My dad passed away during the revolution. They burned his work down and kidnapped my brothers and so many other people, they killed so many people. You don't know the other side of the story, it's not what you see on TV. It just makes me sad when I see the news. There was false information being given to the American people and people around the world. But it's not the Persian people, it's the government. And the Persians were not happy with it either.
But while everything was going on with the whole Trump thing, my nephews, who are still there because the paperwork is taking longer than usual, were just sending videos of them making kebabs, saying "everything is fine here!" Nobody over there is saying anything anti-America.
With all these experiences and the fact that you channel so much of that into your music, how do you manage to balance the heavier subjects with the sound you have created for yourself, which leans more toward dance?
Going back to that bubble... I just take myself to another place and I always think the world is perfect as is. And with just one thought, we can really start shaping it even more. So why would I focus on the problems if I can just be in that bubble and just have good wishes for the world?
And dance is such a beautiful form of art. You just get lost in it. I feel like we get close to Spirit that way. It's almost like a movement of yoga.
Are there any other new projects that you've got lined up in the near future besides the upcoming album?
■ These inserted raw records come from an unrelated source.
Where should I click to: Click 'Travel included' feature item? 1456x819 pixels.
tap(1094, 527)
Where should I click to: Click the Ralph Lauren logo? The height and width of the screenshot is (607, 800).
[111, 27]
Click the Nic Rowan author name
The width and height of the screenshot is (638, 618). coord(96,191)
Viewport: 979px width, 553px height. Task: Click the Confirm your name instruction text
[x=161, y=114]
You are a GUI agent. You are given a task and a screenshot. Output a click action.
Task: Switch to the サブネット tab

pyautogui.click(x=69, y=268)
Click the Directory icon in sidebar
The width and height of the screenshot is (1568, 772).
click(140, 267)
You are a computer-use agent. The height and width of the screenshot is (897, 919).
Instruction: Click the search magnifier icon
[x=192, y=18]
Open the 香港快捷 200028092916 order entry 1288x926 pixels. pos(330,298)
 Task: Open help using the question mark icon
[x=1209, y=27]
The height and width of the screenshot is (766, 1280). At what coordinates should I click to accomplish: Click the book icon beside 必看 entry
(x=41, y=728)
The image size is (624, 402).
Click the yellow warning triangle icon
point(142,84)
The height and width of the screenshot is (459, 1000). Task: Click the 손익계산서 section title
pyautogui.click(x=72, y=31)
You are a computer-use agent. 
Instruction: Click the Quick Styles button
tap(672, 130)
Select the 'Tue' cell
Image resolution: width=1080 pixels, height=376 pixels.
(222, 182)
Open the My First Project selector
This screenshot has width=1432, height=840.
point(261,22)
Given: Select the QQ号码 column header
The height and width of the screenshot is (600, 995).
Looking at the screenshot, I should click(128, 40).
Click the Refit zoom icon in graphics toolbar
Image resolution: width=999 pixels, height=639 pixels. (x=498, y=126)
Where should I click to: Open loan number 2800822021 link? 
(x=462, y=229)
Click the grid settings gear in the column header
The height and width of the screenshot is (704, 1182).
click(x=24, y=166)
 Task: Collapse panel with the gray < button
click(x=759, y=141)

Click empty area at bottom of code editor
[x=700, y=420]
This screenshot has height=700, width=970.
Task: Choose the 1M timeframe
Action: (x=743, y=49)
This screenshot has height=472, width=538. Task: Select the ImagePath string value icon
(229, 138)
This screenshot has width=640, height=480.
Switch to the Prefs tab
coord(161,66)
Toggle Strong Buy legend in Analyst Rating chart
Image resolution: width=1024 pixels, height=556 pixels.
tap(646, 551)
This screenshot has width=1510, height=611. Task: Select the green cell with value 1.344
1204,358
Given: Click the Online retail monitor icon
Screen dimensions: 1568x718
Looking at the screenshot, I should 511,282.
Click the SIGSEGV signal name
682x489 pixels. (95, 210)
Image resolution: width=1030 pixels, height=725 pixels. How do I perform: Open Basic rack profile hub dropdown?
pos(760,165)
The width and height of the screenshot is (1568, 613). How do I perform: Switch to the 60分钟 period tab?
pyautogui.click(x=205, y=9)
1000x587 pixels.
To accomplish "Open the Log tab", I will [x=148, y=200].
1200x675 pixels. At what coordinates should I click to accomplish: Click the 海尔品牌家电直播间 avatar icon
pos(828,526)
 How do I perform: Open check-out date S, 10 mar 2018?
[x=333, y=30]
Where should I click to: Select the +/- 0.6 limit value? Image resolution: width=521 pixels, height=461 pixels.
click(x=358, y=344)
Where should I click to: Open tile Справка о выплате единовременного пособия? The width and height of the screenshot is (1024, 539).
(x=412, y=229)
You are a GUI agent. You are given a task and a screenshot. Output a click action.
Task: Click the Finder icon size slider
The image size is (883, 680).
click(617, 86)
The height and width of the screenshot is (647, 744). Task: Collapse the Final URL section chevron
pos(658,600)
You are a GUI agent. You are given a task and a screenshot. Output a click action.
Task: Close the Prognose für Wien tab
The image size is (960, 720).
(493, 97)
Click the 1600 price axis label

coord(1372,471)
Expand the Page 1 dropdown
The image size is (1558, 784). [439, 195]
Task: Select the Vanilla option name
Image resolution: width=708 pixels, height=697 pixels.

I'm always working on things because my future hasn't always been clearly laid out for me. But my passion is helping people. It's really important for me to give back. And that's one of the reasons I really wanted to start music. I wanted to put them something out there because people connect to music so much and words resonate.
We also have a charity we started through my husband's company called Kynect. We help first responders, veterans and kids. I'm particularly passionate about homeless children. There's this place called 'Hope to Fly', it's the third-largest diaper bank in the US, but it started out here in Dallas and my goal is to expand that further into other states. So many single moms don't have a way to buy diapers, food, clothes and school supplies for their children. America is such a rich country and you're so blessed. Everybody should have a home and everybody should have everything they need to thrive and to live in this beautiful world.